Droit du travail bafoué

D’autres critiques paraissent plus sérieuses. Dans le livre collectif Le bio entre business et projet de société (Agone, 2012), les auteurs énumèrent bon nombre des dérives possibles. Exemple ? L’huile de palme bio consommée en Europe provient presque exclusivement d’une plantation colombienne appartenant au groupe Daabon. Monoculture, liens avec les paramilitaires, expulsion de familles de petits paysans… Le tableau n’est pas reluisant. L’ouvrage se penche aussi sur la situation en Espagne, et plus particulièrement en Andalousie. On y constate que la certification bio ne protège en rien de tous les problèmes qui fleurissent dans la province d’Almería : droit du travail bafoué et nappes phréatiques exsangues. C’est pourtant de là-bas que viennent nos tomates et nos concombres bios hors saison.

Ces deux exemples soulèvent la faiblesse du système dominant de certification. Le label bio européen ne garantit en rien le caractère écologique ou équitable des produits. Pourtant, nombreux sont ceux qui estiment que ces notions devraient être réunies. Parmi les personnes que Terra eco a sondées, 52 % pensent que le label bio intègre des critères de production locale et 41 % de commerce équitable. Quand on leur révèle qu’il n’en est rien, elles sont une écrasante majorité à considérer qu’il faut intégrer ces notions dans les cahiers des charges.

Le bio sort de sa niche et doit évoluer. Ne rêvons pas.

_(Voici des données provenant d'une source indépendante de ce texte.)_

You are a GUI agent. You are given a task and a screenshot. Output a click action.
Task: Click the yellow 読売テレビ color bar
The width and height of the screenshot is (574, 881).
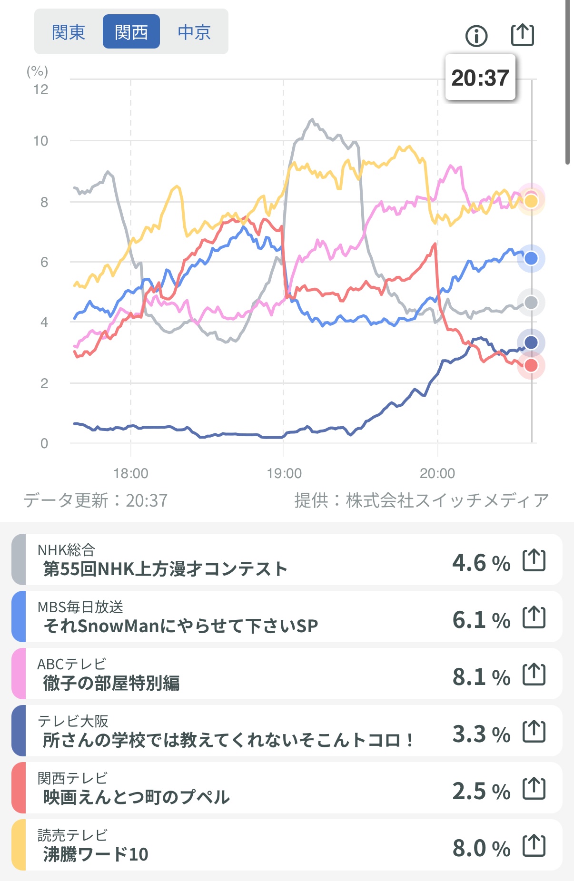(18, 845)
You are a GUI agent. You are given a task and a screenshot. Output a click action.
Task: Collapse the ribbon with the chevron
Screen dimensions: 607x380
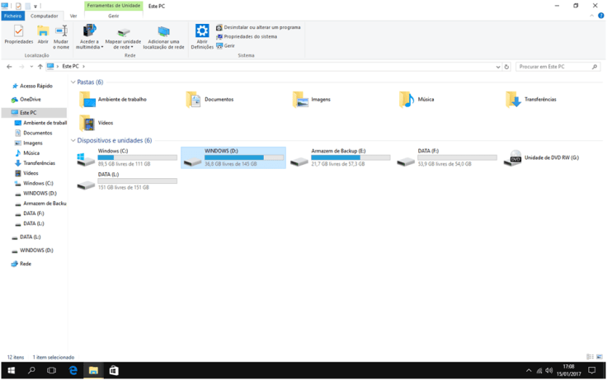(x=591, y=16)
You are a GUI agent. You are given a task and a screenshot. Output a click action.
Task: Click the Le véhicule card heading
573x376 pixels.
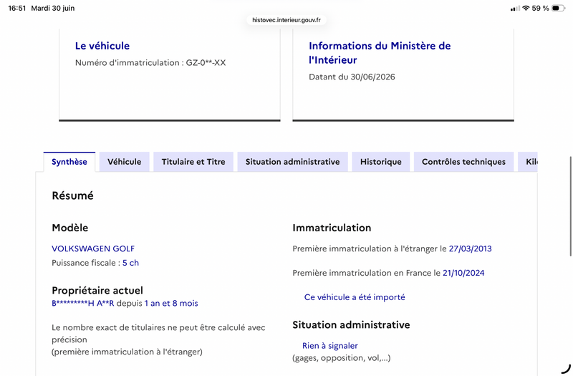(102, 46)
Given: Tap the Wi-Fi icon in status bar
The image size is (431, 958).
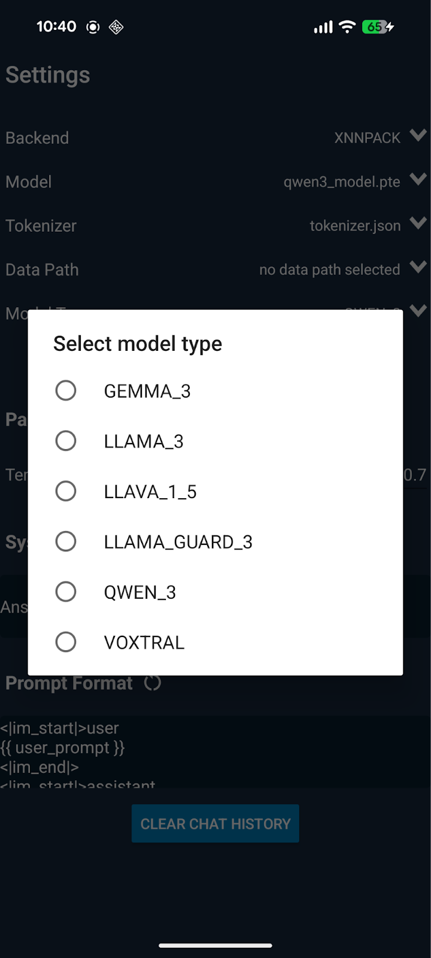Looking at the screenshot, I should [x=347, y=27].
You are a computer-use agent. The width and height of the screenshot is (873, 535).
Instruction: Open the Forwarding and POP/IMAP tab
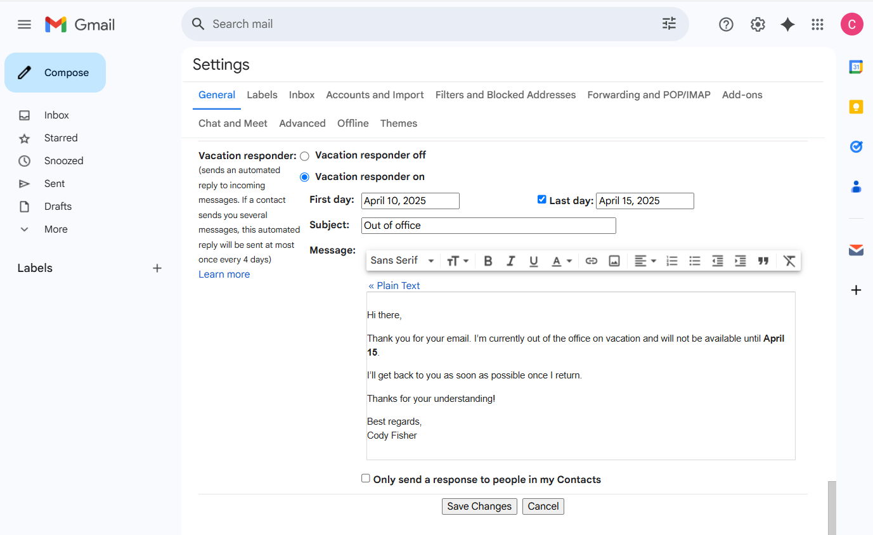point(649,95)
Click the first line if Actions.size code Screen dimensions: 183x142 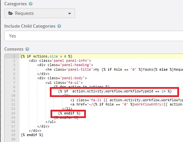tap(47, 57)
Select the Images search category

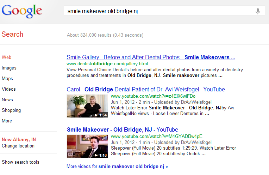[x=9, y=68]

L’objectif des 20 % de SAU en 2020, cette révolution bio, fixée lors du Grenelle en 2007, est inatteignable. Mais tout de même, de la fin de cette année-là à la fin de 2011, le nombre de fermes bios a doublé en France. Et derrière les 3,6 % de SAU actuels se cachent 5 % des exploitations et 7 % de la main-d’œuvre agricole. Cette croissance soulève des questions nouvelles. « Le premier défi du bio, c’est de grandir en respectant les pionniers et en accueillant les nouveaux, relevait Elisabeth Mercier, présidente de l’Agence bio, lors du colloque Bioconvivium, qui s’est tenu à Valence, dans la Drôme, en octobre. Le deuxième défi, c’est de concilier le bio et le développement durable. Il faut du lien social, le respect de l’environnement, le bien-être animal, la biodiversité. »

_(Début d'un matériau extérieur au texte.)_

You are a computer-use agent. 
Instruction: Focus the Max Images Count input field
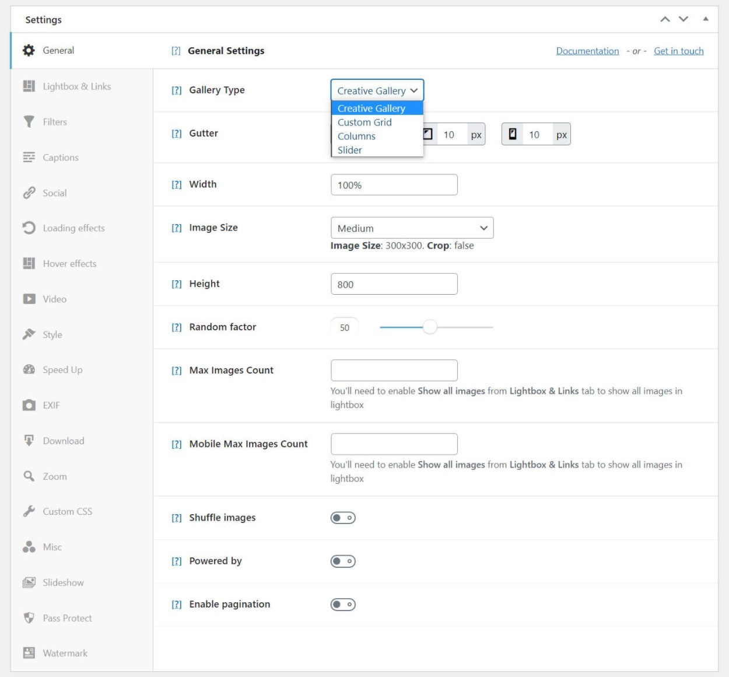tap(394, 370)
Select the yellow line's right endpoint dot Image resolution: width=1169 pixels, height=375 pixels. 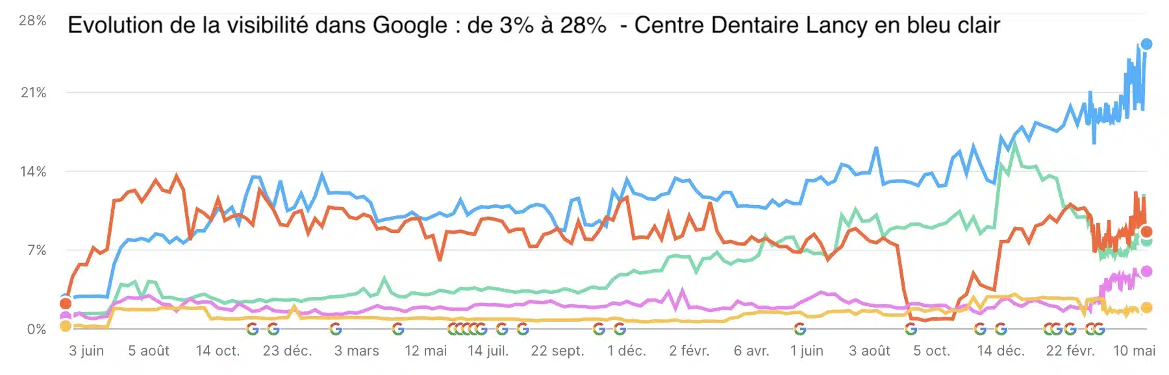click(1146, 308)
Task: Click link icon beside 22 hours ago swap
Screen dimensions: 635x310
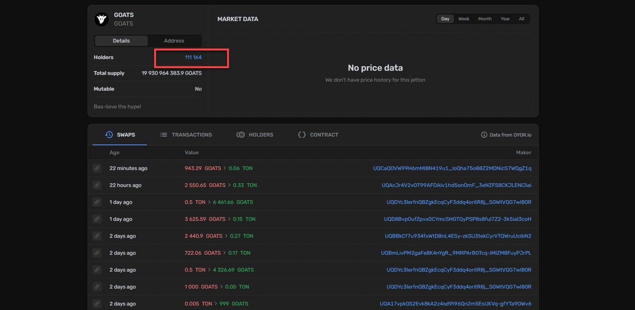Action: [97, 185]
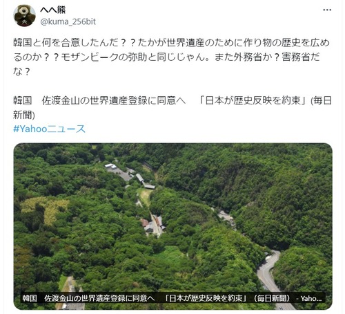Screen dimensions: 345x314
Task: Click the モザンビークの弥助 phrase in the tweet
Action: [x=104, y=57]
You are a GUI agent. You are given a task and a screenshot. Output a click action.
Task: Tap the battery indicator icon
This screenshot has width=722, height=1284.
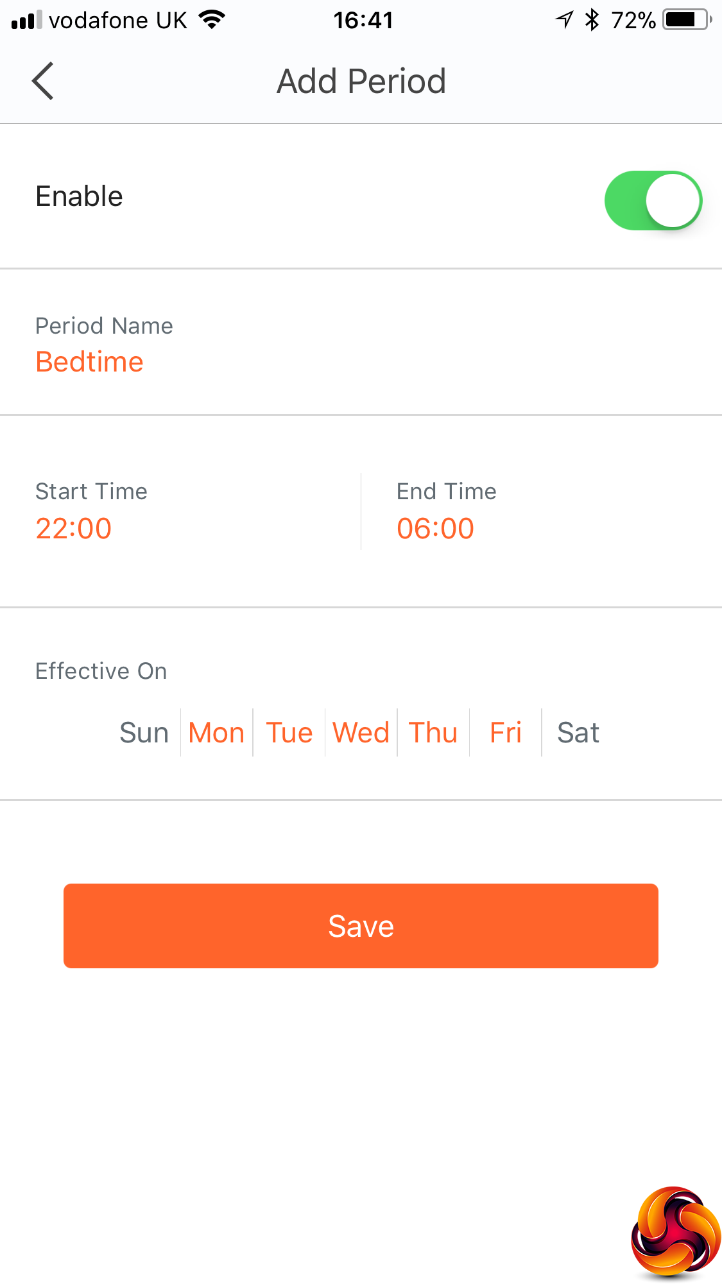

Beaucoup se battent déjà pour ça. On les rencontre au sein de l’association Biocohérence, dans les circuits de proximité florissants – Amap (Association pour le maintien d’une agriculture paysanne) ou « Ruche qui dit oui ! ». Ils créent des coopératives comme Biolait pour négocier des prix dignes face à la grande distribution ou inventent des maisons pour protéger la diversité des semences. Le bio n’est pas le culte d’une paysannerie révolue. Il est moderne, conscient des enjeux. Et l’air de rien, il fait bouger les lignes.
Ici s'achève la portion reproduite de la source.